• **Исходный текст**:
Я буду изгнан и буду жить один — это я знаю, так уже все сложилось, что если б они и захотели повернуть, смягчить, все равно нельзя уже было бы этого сделать. Но это возмутительно и больно по своей несправедливости, и сердце переполняется до краев обидой за свою доверчивую речь, на понимание которой ими я так надеялся!
Дипломаты на вокзале приехали проводить кого-то из посольства, кто уезжает в Европу (разве есть что-нибудь кроме жизни около себя? Чепуха и вздор!). Они приехали в новых машинах, машины выстроились у вокзала, мне стало нехорошо, я отошел поскорее, потом уехал на своем сером форде. Какое блаженство ехать медленно и не думать ни о чем, тогда голова перестает гудеть и начинаешь видеть жизнь, деревья, покрытые зеленоватым пухом первого цветения, парочки на аллейках, медленные облака, раскрытое окно деревянного домика и даже два-три аккорда на рояле слышно, если проезжаешь тихо по пустой улице… Ах, как хорошо живут люди. А тебе нужно выпасть из жизни на пять лет — о тебе забудут все, все, все — потом ты, может быть, снова выйдешь на трибуну собрания — но кто это? Скиталец, кто о нем помнит? Кто читал его? Он получил шестнадцать голосов в президиум собрания, где сидела тысяча писателей. Потому что вырастут новые люди, новые писатели будут знаменитыми и тебе даже слова не дадут сказать. Да, только сейчас начинаю я осознавать размеры крушения! Потонул гигантский корабль. И мы — мелкие, ни в чем не повинные лодчонки — тонем вместе с ним, в водовороте гибели. И если кому и суждено будет снова плыть — все равно, разбитый и продырявленный — он долго не проплывет, потонет. Все это только вопрос времени. Раньше или позже.
Наступает вечер, и новый приступ тоски и боли за себя и всех, кто знал меня и теперь боится! За что? За что? Напрасно спрашивать — в революции лучше взять и погубить десять невиновных, чем дать уйти одному виновному. Но кто остальные девять со мной? Как они переживают сейчас. Вот Бела Иллеш отравился — я все-таки покрепче, но вот-вот и мне уже не хватит сил, вот-вот и я закричу не своим голосом о чем-нибудь совершенно диком!

• **Предоставленные строки**:
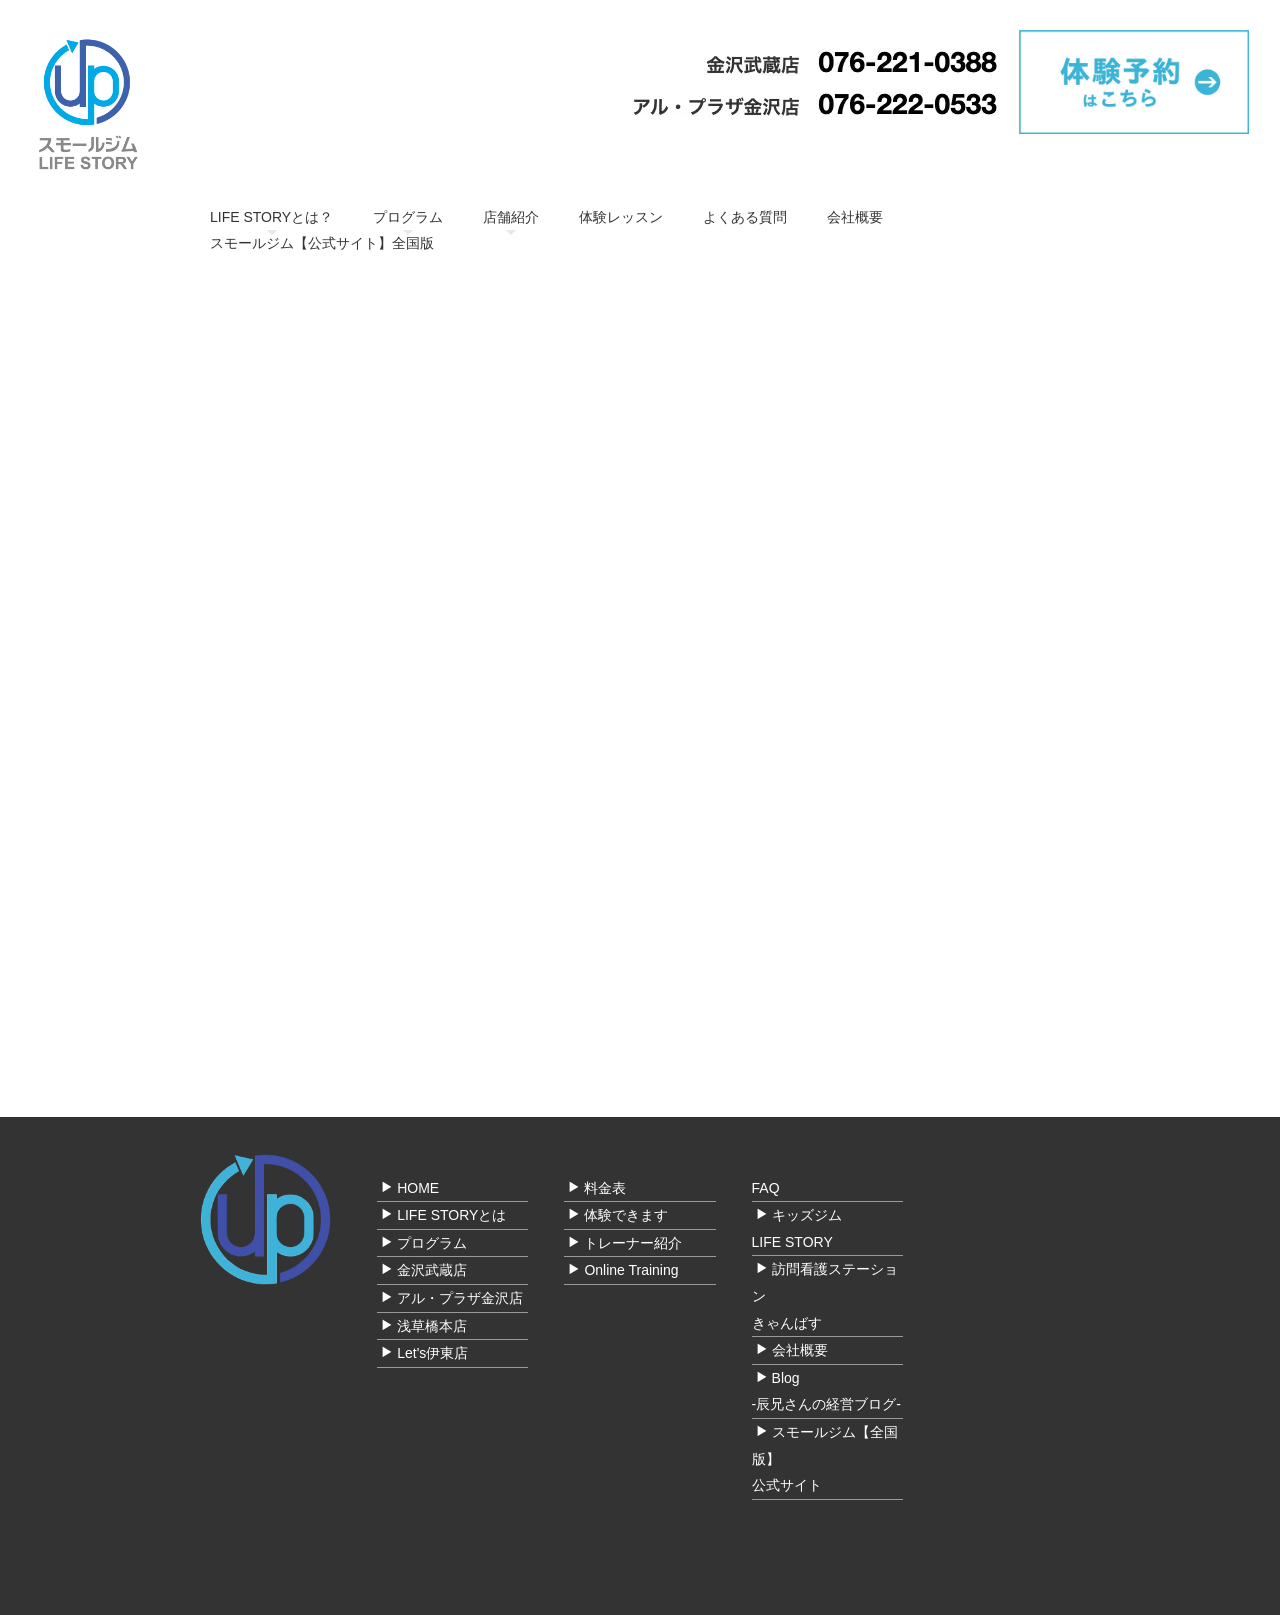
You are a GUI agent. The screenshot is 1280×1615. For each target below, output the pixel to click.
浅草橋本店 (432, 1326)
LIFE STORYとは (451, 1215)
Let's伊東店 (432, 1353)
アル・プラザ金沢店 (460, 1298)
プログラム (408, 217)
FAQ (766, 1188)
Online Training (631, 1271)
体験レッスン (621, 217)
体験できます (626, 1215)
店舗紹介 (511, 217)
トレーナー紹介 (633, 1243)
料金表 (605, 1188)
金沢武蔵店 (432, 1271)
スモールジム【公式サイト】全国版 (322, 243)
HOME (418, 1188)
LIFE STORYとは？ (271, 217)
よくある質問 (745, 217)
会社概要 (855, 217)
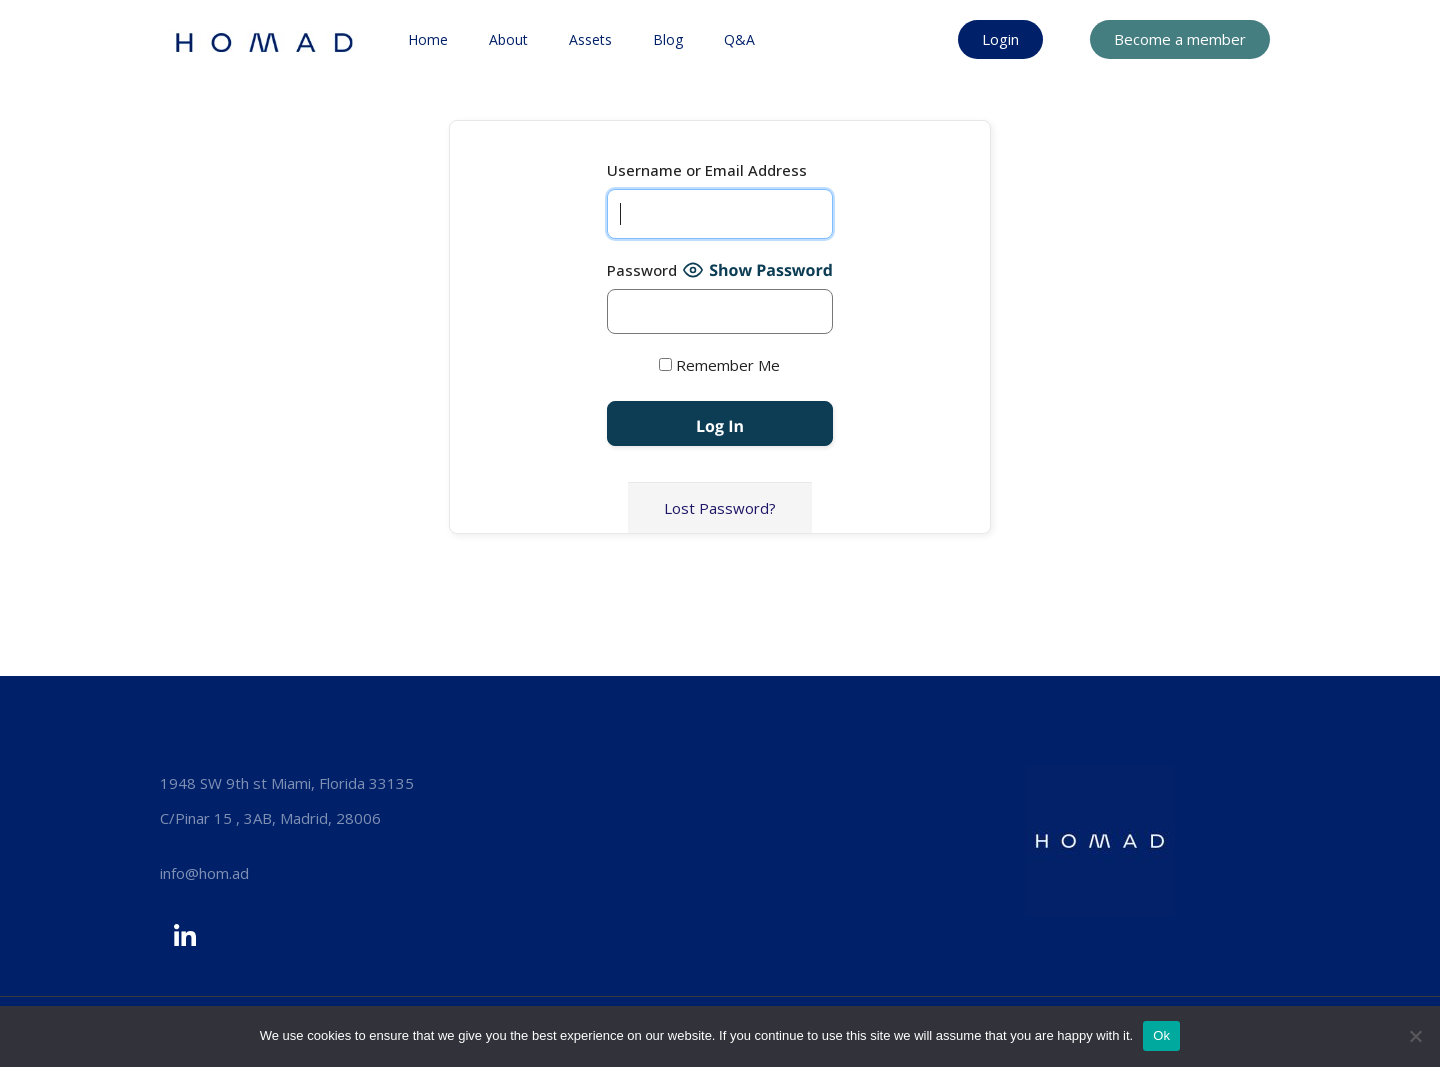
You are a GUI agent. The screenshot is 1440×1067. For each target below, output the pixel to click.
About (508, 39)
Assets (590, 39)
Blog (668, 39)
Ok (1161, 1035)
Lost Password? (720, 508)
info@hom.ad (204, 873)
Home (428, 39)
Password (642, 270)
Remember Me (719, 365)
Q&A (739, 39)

• **Суть задания**:
a) Сколько голосов в президиум собрания получил Скиталец, согласно отрывку?
b) Перепишите из отрывка без изменений фрагмент, который начинается со слов «Наступает вечер, и» и заканчивается словами «чем-нибудь совершенно диком!».
Строки выше для работы не требуются.

• **Итоговые результаты**:
a) Шестнадцать голосов.

b)
Наступает вечер, и новый приступ тоски и боли за себя и всех, кто знал меня и теперь боится! За что? За что? Напрасно спрашивать — в революции лучше взять и погубить десять невиновных, чем дать уйти одному виновному. Но кто остальные девять со мной? Как они переживают сейчас. Вот Бела Иллеш отравился — я все-таки покрепче, но вот-вот и мне уже не хватит сил, вот-вот и я закричу не своим голосом о чем-нибудь совершенно диком!